§ **Assignment**: Below are records; reproduce exactly the lines from the one that has "Choose the 여포 hero portrait" through the one that has "Task: Click the Observer option label text", ends included, and nothing more.

-- Task input follows --

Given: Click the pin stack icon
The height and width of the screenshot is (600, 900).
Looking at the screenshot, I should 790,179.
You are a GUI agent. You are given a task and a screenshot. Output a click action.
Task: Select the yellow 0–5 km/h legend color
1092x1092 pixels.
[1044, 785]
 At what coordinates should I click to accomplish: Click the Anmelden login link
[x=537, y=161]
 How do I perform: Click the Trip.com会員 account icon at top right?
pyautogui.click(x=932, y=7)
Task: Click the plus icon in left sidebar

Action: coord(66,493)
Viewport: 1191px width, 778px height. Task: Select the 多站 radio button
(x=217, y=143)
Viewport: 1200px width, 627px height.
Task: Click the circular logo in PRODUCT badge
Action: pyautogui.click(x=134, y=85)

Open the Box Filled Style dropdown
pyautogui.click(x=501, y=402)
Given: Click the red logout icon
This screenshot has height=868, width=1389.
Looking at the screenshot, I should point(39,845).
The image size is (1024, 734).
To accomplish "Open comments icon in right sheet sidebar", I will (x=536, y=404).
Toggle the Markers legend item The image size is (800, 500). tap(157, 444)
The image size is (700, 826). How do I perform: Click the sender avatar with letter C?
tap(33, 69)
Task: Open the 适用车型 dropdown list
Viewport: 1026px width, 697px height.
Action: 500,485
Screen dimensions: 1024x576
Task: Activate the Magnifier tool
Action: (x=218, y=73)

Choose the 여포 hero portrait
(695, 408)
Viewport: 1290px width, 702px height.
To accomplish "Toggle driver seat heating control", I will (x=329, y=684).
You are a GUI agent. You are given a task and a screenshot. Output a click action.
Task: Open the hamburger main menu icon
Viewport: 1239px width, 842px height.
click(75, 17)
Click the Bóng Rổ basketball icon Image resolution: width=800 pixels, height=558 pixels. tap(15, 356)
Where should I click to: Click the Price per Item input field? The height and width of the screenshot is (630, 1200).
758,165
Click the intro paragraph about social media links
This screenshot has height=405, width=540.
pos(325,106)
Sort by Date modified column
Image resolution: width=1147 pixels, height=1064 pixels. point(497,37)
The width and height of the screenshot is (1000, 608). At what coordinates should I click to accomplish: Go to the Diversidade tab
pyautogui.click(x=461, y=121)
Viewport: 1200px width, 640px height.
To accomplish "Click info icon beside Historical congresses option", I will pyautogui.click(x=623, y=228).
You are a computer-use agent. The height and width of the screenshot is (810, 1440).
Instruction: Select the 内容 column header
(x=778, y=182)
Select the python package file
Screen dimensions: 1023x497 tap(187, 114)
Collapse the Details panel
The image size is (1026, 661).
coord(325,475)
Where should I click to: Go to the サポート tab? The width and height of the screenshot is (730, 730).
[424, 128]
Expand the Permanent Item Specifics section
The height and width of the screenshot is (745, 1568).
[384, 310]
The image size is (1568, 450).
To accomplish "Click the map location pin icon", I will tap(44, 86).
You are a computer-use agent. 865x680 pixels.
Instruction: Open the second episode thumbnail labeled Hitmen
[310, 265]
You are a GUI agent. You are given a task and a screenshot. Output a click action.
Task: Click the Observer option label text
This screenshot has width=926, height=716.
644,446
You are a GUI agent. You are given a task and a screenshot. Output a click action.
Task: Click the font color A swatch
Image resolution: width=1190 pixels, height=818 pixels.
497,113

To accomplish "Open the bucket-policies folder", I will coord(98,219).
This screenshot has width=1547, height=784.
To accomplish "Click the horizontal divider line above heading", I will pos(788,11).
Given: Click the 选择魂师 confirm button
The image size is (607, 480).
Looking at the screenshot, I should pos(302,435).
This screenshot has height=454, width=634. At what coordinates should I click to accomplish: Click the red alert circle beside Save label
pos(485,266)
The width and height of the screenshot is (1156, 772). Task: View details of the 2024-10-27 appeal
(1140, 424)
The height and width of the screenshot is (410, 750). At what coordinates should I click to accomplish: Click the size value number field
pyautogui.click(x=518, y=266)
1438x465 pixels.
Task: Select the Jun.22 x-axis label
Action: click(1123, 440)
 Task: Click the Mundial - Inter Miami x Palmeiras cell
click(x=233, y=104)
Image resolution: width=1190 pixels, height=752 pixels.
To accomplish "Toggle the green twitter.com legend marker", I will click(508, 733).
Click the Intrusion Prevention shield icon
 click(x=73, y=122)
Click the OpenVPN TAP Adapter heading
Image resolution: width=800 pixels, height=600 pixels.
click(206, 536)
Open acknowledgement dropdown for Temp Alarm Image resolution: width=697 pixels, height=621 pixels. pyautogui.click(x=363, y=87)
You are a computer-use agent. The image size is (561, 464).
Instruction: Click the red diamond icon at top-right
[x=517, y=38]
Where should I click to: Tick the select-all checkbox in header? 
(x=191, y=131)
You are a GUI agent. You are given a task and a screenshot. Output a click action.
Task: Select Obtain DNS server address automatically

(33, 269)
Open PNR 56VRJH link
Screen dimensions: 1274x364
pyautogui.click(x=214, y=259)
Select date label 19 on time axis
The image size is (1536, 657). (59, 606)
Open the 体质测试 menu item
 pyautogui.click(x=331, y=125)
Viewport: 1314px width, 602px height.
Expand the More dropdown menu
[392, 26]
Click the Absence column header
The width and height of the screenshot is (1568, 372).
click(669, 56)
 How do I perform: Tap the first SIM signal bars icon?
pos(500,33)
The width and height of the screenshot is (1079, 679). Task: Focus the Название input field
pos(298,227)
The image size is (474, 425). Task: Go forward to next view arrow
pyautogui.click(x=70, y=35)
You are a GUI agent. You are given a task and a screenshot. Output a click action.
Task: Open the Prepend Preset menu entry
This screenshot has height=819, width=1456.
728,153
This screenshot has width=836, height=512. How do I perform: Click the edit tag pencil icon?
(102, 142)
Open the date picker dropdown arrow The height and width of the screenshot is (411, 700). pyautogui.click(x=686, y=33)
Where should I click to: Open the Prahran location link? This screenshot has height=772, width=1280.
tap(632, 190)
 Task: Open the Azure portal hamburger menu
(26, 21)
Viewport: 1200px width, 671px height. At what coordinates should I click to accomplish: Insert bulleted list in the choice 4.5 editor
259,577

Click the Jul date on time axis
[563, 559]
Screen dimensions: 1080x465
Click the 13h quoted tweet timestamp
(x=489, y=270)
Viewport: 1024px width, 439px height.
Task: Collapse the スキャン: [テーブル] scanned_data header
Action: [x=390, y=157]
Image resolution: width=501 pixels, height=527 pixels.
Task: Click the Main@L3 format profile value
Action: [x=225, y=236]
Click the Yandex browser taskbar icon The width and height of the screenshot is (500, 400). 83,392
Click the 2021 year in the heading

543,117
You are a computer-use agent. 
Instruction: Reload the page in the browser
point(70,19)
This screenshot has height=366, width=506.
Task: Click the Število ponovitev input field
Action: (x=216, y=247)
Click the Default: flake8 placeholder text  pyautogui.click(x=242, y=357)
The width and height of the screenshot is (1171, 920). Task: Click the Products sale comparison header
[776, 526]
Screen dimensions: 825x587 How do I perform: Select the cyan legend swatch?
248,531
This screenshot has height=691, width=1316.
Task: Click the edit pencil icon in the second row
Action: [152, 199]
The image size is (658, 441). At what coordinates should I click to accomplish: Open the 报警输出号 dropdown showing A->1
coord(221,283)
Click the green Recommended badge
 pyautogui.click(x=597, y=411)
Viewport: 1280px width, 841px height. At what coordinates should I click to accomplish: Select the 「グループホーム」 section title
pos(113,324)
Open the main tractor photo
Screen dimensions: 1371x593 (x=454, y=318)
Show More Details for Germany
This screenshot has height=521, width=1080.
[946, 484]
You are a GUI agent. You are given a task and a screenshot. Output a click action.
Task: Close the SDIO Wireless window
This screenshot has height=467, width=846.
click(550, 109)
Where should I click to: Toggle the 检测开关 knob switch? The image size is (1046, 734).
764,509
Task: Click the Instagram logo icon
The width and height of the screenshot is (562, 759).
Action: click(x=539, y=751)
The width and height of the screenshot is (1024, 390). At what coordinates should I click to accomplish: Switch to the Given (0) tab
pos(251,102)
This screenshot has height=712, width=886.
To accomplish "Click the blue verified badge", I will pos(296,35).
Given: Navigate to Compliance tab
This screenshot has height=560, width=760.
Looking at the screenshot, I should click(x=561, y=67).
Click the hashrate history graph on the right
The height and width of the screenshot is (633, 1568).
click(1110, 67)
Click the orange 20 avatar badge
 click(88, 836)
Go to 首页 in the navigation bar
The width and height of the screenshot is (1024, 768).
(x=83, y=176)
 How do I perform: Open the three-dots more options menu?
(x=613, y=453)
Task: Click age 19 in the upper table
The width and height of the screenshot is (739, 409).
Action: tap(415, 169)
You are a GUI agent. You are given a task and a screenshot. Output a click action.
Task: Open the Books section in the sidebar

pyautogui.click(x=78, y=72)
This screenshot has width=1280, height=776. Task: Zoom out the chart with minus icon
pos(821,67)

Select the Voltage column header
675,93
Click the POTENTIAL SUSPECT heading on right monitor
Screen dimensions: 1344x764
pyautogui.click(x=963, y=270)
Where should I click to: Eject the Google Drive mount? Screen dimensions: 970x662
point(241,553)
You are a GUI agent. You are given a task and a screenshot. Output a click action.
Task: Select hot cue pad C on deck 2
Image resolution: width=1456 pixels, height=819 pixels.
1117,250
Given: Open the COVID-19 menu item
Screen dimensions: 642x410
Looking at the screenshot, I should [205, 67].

-- Task input concluded --

§ **Solution to this exercise**:
Choose the 여포 hero portrait
(695, 408)
Viewport: 1290px width, 702px height.
To accomplish "Toggle driver seat heating control", I will (x=329, y=684).
You are a GUI agent. You are given a task and a screenshot. Output a click action.
Task: Open the hamburger main menu icon
Viewport: 1239px width, 842px height.
click(75, 17)
Click the Bóng Rổ basketball icon Image resolution: width=800 pixels, height=558 pixels. tap(15, 356)
Where should I click to: Click the Price per Item input field? The height and width of the screenshot is (630, 1200).
758,165
Click the intro paragraph about social media links
This screenshot has height=405, width=540.
pos(325,106)
Sort by Date modified column
Image resolution: width=1147 pixels, height=1064 pixels. point(497,37)
The width and height of the screenshot is (1000, 608). At what coordinates should I click to accomplish: Go to the Diversidade tab
pyautogui.click(x=461, y=121)
Viewport: 1200px width, 640px height.
To accomplish "Click info icon beside Historical congresses option", I will pyautogui.click(x=623, y=228).
You are a computer-use agent. The height and width of the screenshot is (810, 1440).
Instruction: Select the 内容 column header
(x=778, y=182)
Select the python package file
Screen dimensions: 1023x497 tap(187, 114)
Collapse the Details panel
The image size is (1026, 661).
coord(325,475)
Where should I click to: Go to the サポート tab? The width and height of the screenshot is (730, 730).
[424, 128]
Expand the Permanent Item Specifics section
The height and width of the screenshot is (745, 1568).
[384, 310]
The image size is (1568, 450).
To accomplish "Click the map location pin icon", I will tap(44, 86).
You are a computer-use agent. 865x680 pixels.
Instruction: Open the second episode thumbnail labeled Hitmen
[310, 265]
You are a GUI agent. You are given a task and a screenshot. Output a click action.
Task: Click the Observer option label text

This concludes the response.